WHAT YOU WILL DO:
Copy only the lines between the one containing "You are a GUI" and the end of the records, both included, leaving out pictures.

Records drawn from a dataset
========================================

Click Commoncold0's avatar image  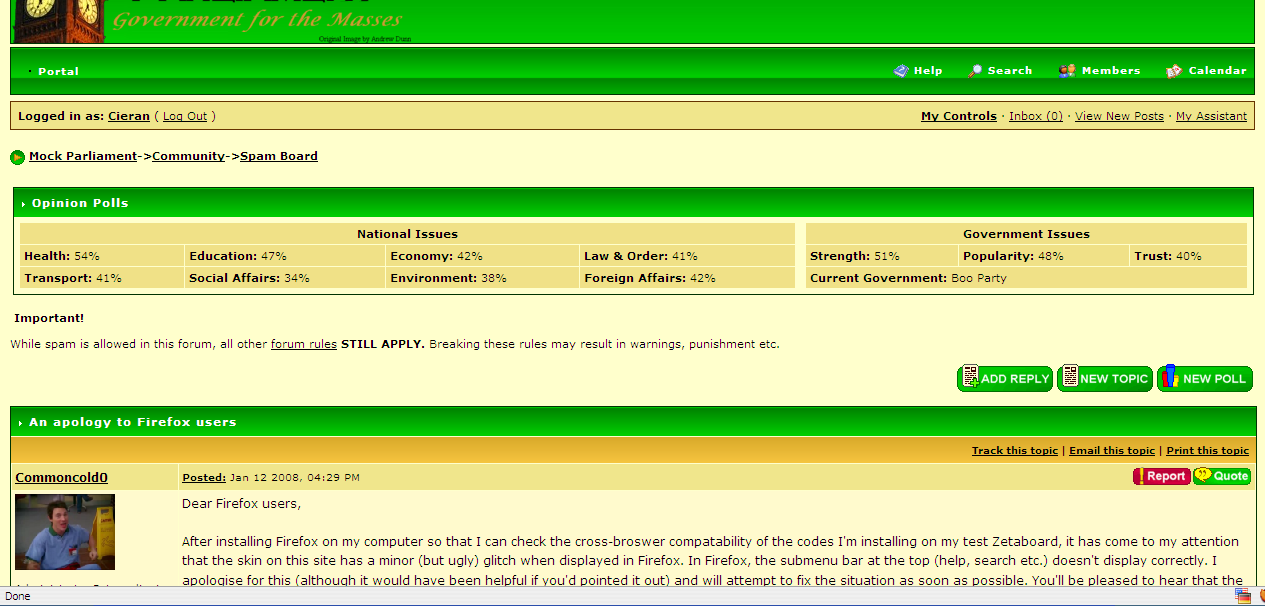pyautogui.click(x=65, y=531)
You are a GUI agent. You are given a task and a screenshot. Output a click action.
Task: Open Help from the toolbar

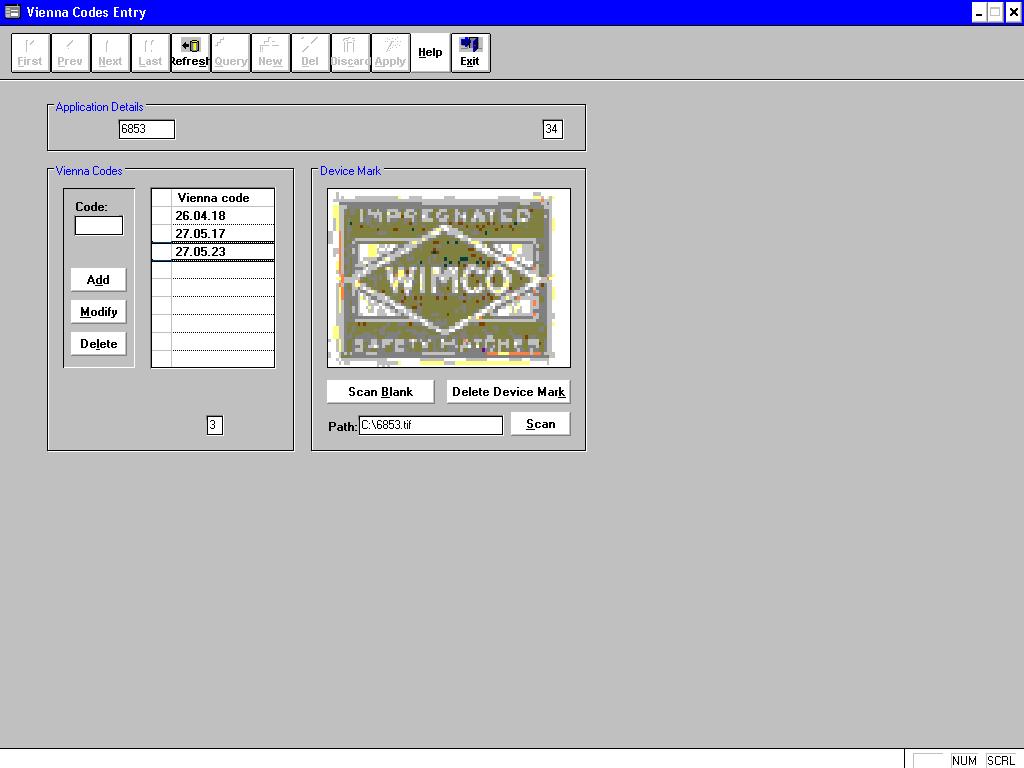pyautogui.click(x=430, y=53)
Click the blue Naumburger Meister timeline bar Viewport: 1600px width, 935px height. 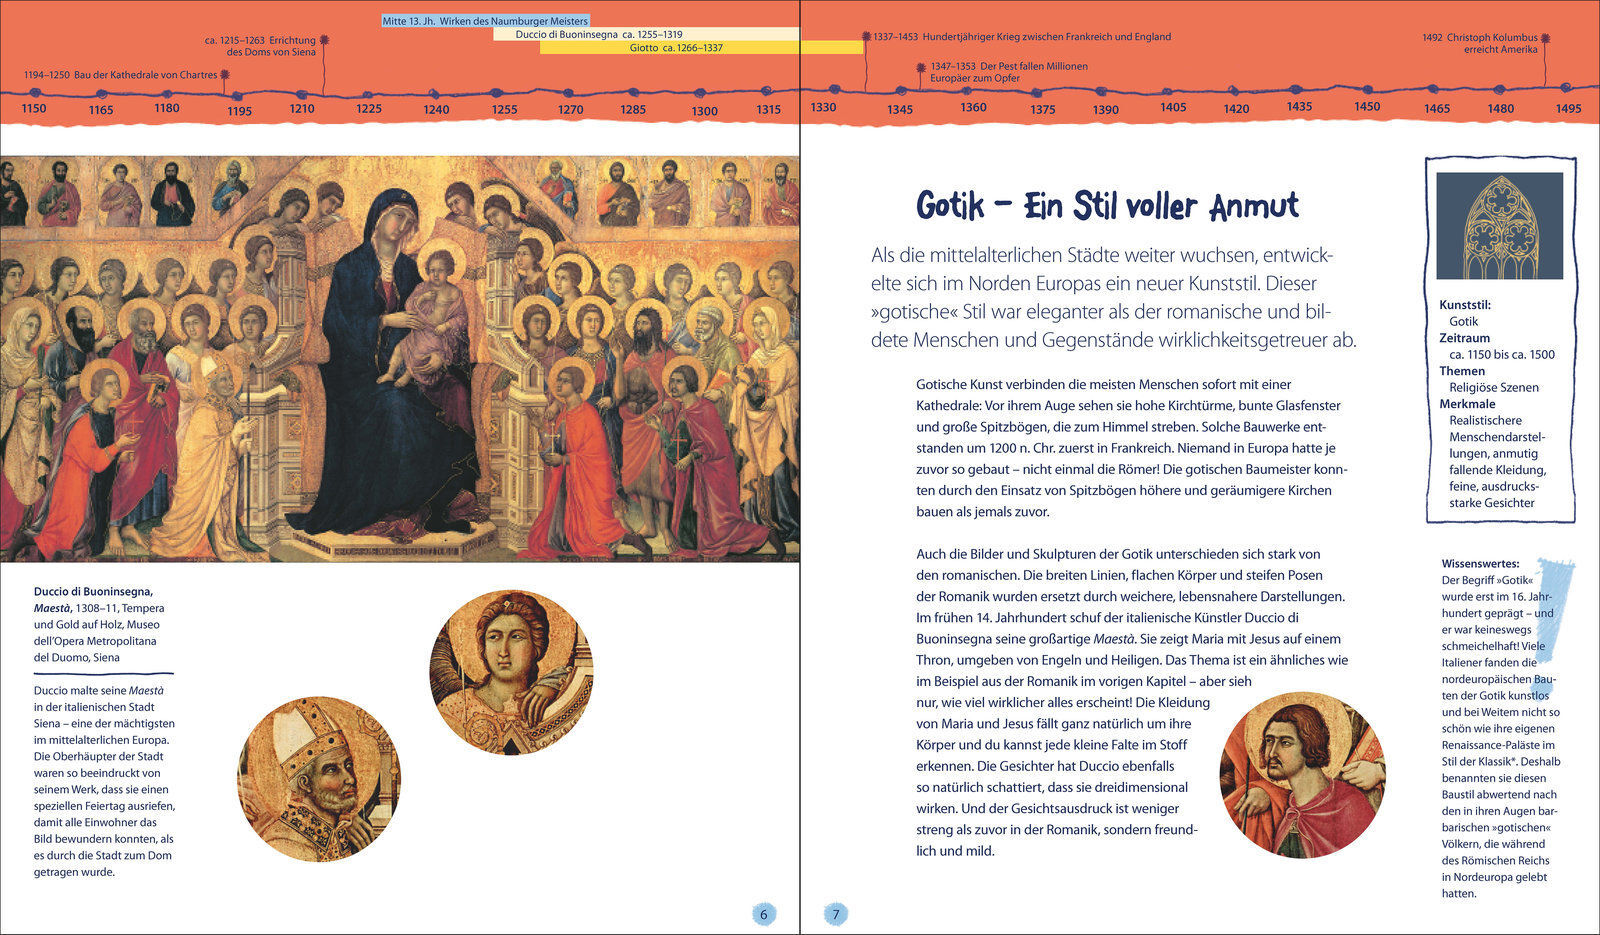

========================================

COMPLETED EXERCISE:
You are a GUI agent. You are given a task and a screenshot. Output a click action.
Task: Open Help from the toolbar

pyautogui.click(x=430, y=53)
Click the blue Naumburger Meister timeline bar Viewport: 1600px width, 935px height. 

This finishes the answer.